CALGARY — WestJet is calling Air Canada’s successful takeover of Transat “anti-competitive” and a “serious setback” to Canada’s economy.
News of the takeover was announced yesterday by Minister of Transport Omar Alghabra, who confirmed that the Government of Canada has approved the purchase of Transat A.T. Inc. by Air Canada for the sale price of $190 million.
In response to the news, WestJet President and CEO Ed Sims did not hold back in an official statement, saying that the decision “shows blatant disregard for all Canadians who believe in healthy competition” and that when travel resumes Canadians will “face fewer choices and higher fares.”
He noted that the government’s own Competition Bureau stated that “eliminating the rivalry between these airlines would result in increased prices, less choice, decreases in service and a significant reduction in travel by Canadians on a variety of routes where their existing networks overlap.”
Sims’ added: “It is hard to imagine a deal as anti-competitive in any industry where the number one player buys number three without meaningful remedies. The Competition Bureau themselves described such cosmetic remedies as inadequate. Canadians should be profoundly disappointed.”

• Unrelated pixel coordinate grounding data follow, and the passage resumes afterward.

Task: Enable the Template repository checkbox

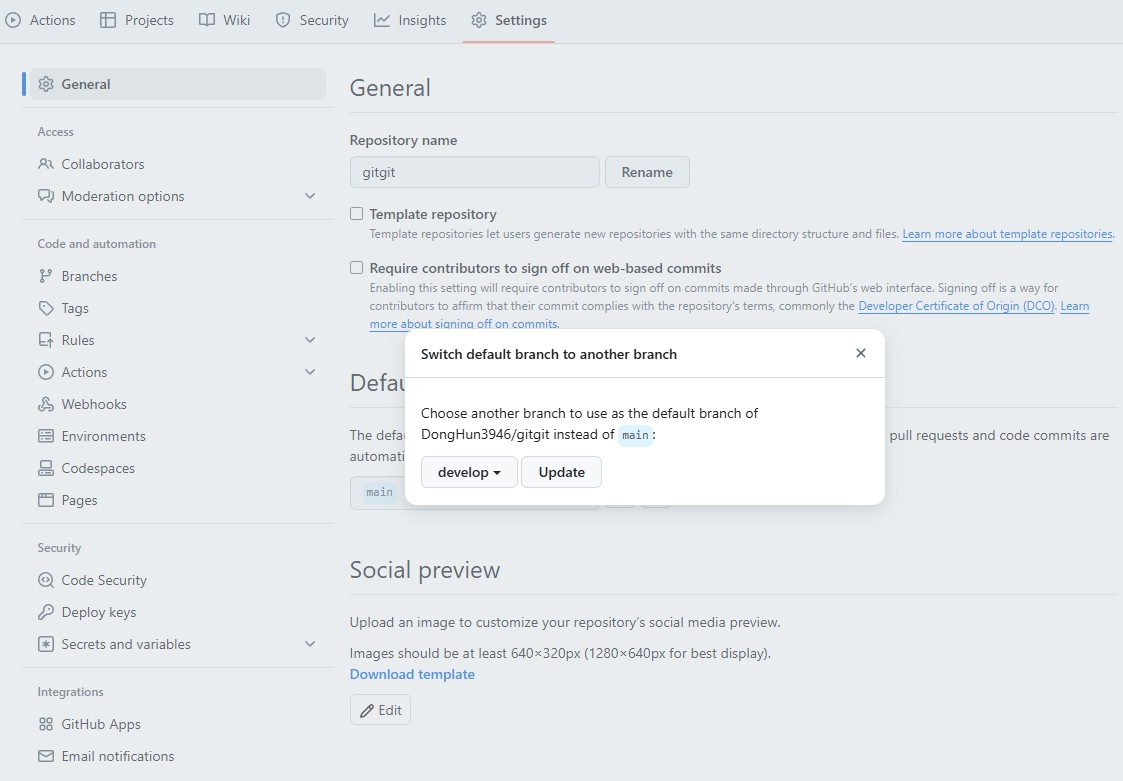Action: point(357,214)
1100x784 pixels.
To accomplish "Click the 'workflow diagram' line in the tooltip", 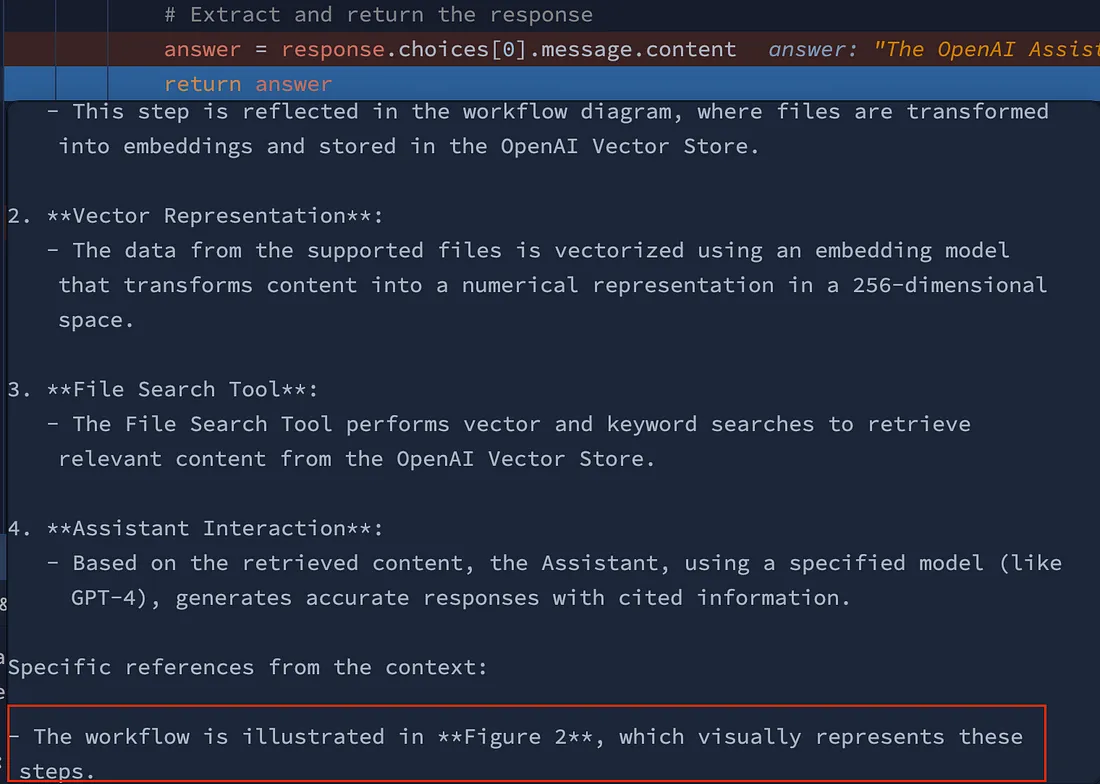I will pyautogui.click(x=547, y=112).
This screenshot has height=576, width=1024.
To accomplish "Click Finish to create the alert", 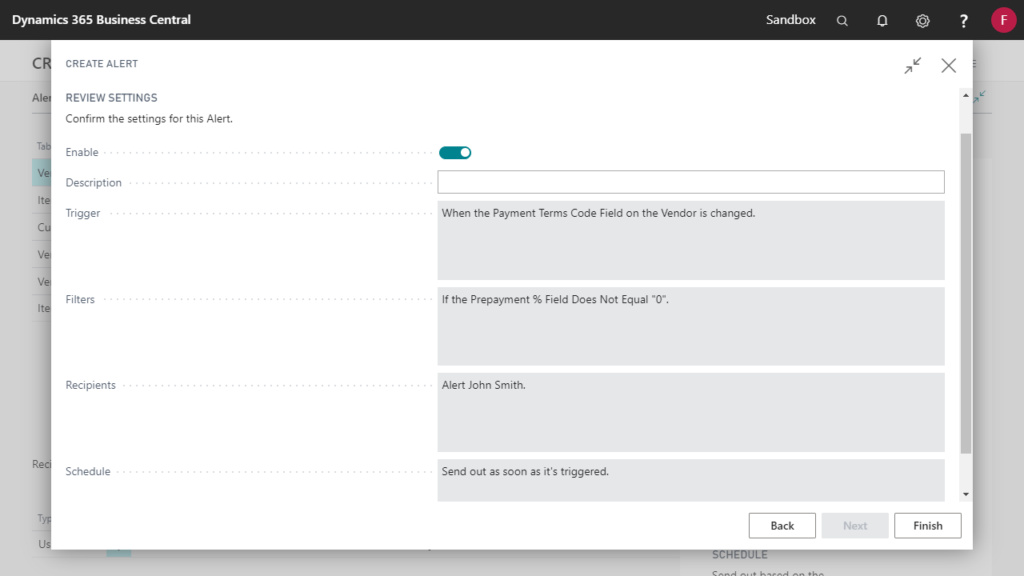I will coord(927,525).
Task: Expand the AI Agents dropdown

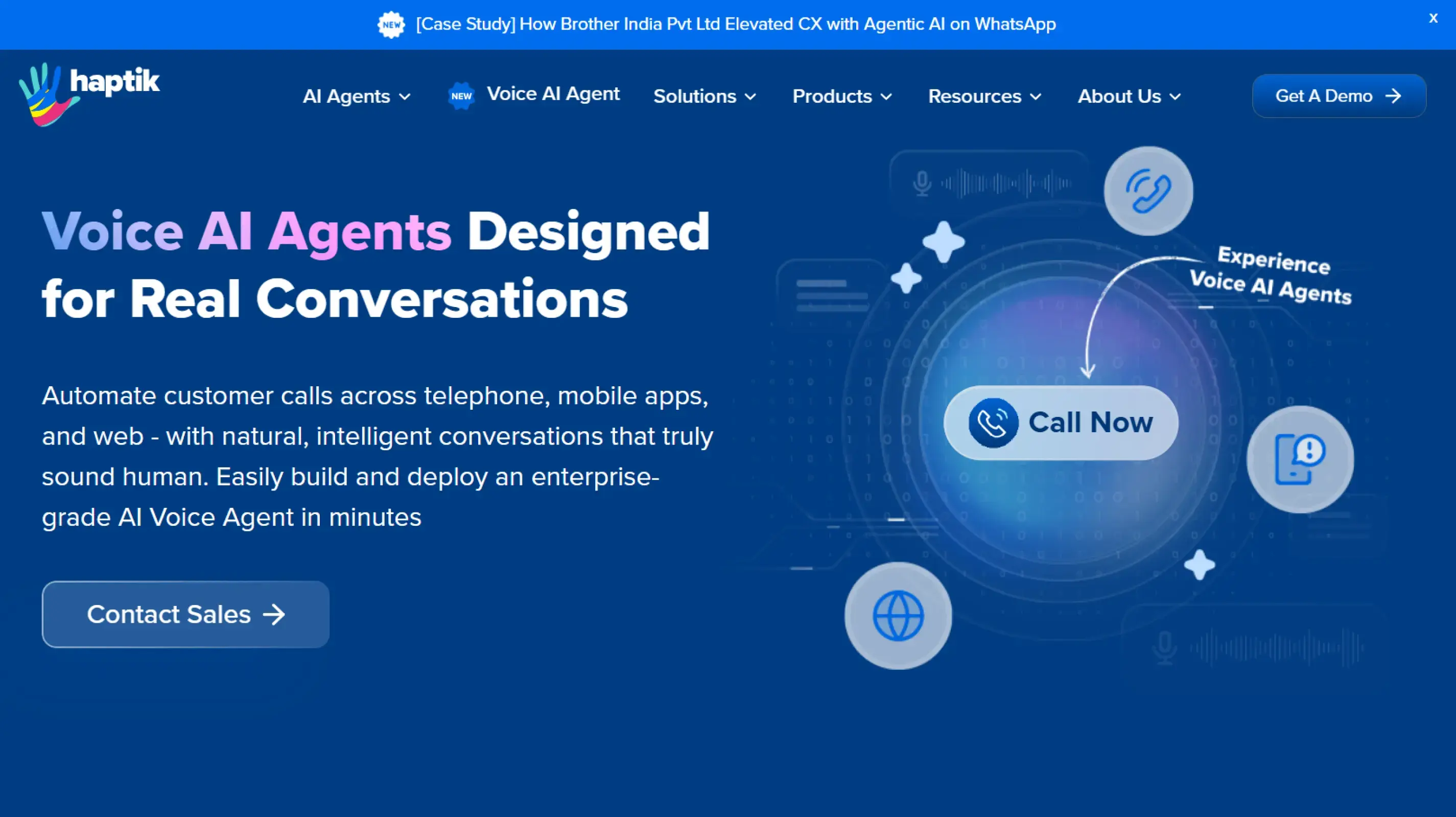Action: [357, 96]
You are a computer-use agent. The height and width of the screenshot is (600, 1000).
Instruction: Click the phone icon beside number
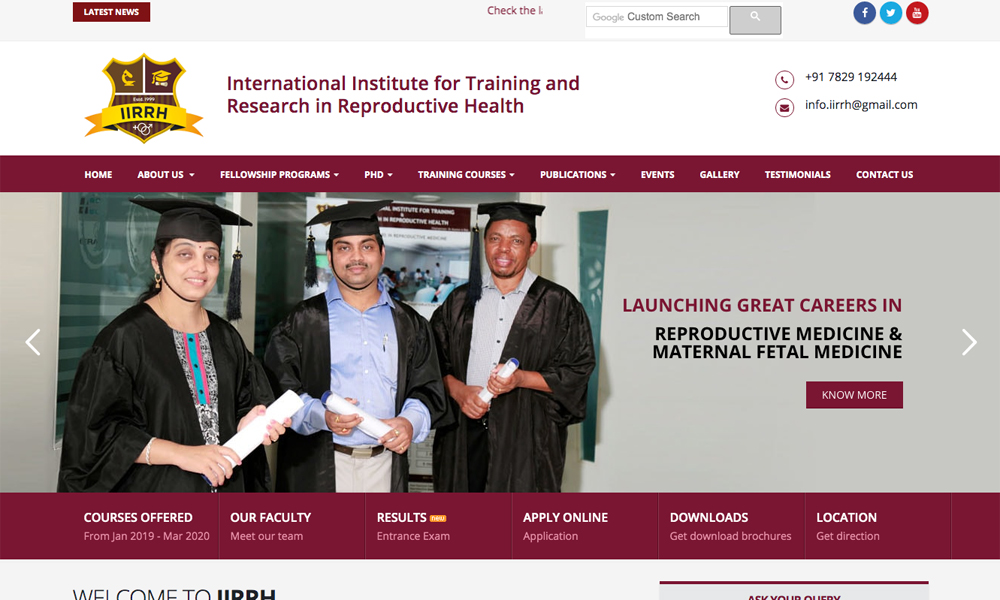click(x=785, y=80)
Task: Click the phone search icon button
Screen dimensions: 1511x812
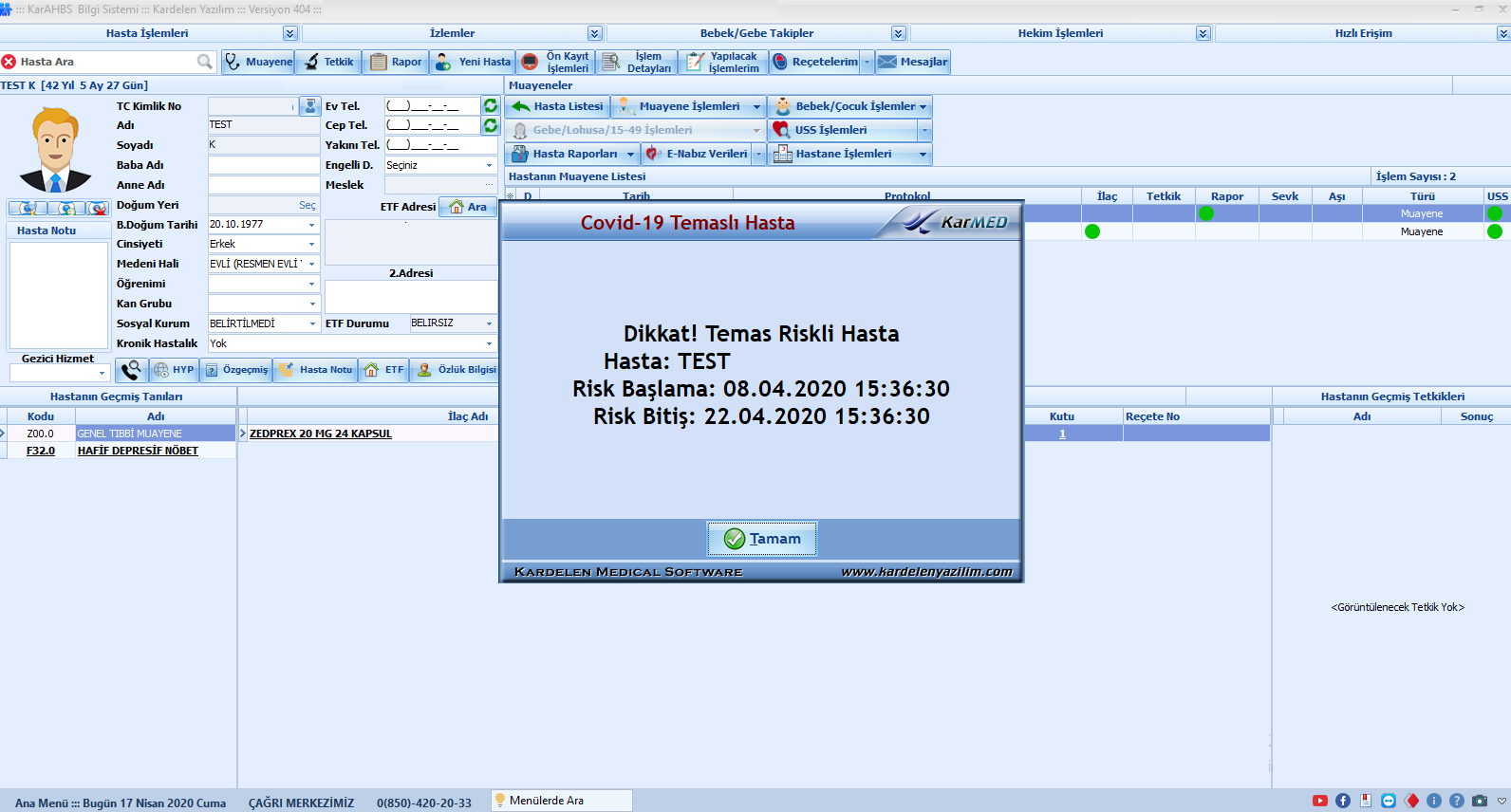Action: [x=131, y=370]
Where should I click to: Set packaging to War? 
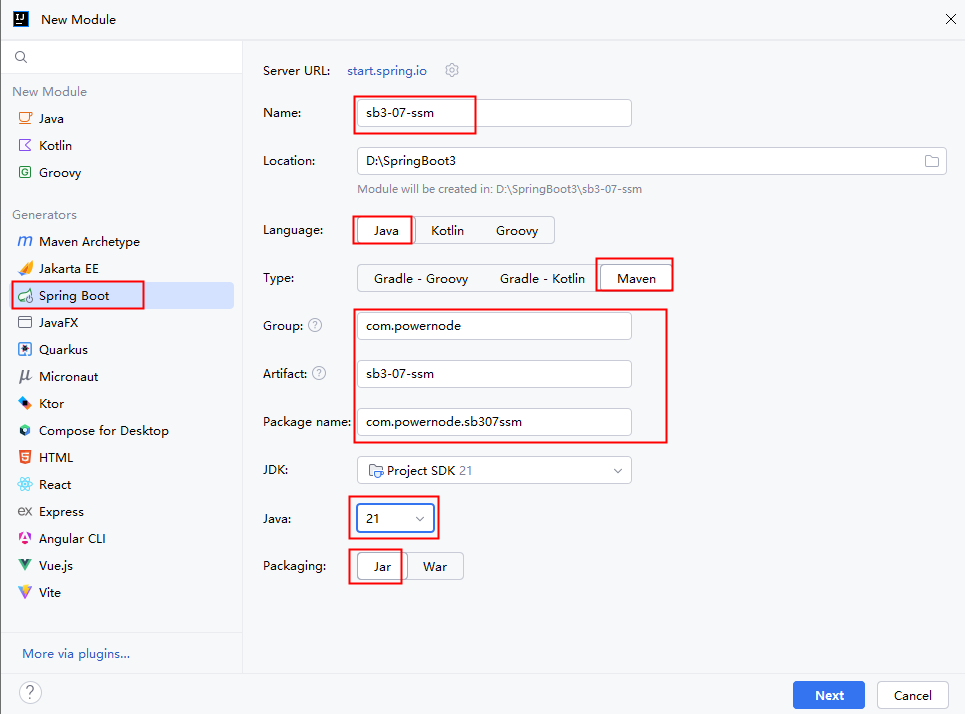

In his announcement yesterday, Minister of Transport Alghabra said the deal is “subject to strict terms and conditions that are in the interests of Canadians,” and that the government considered a broad range of factors, including level of service, social and economic implications, the financial health of the air transportation sector as well as competition.
The deal still needs approval from the European Commission.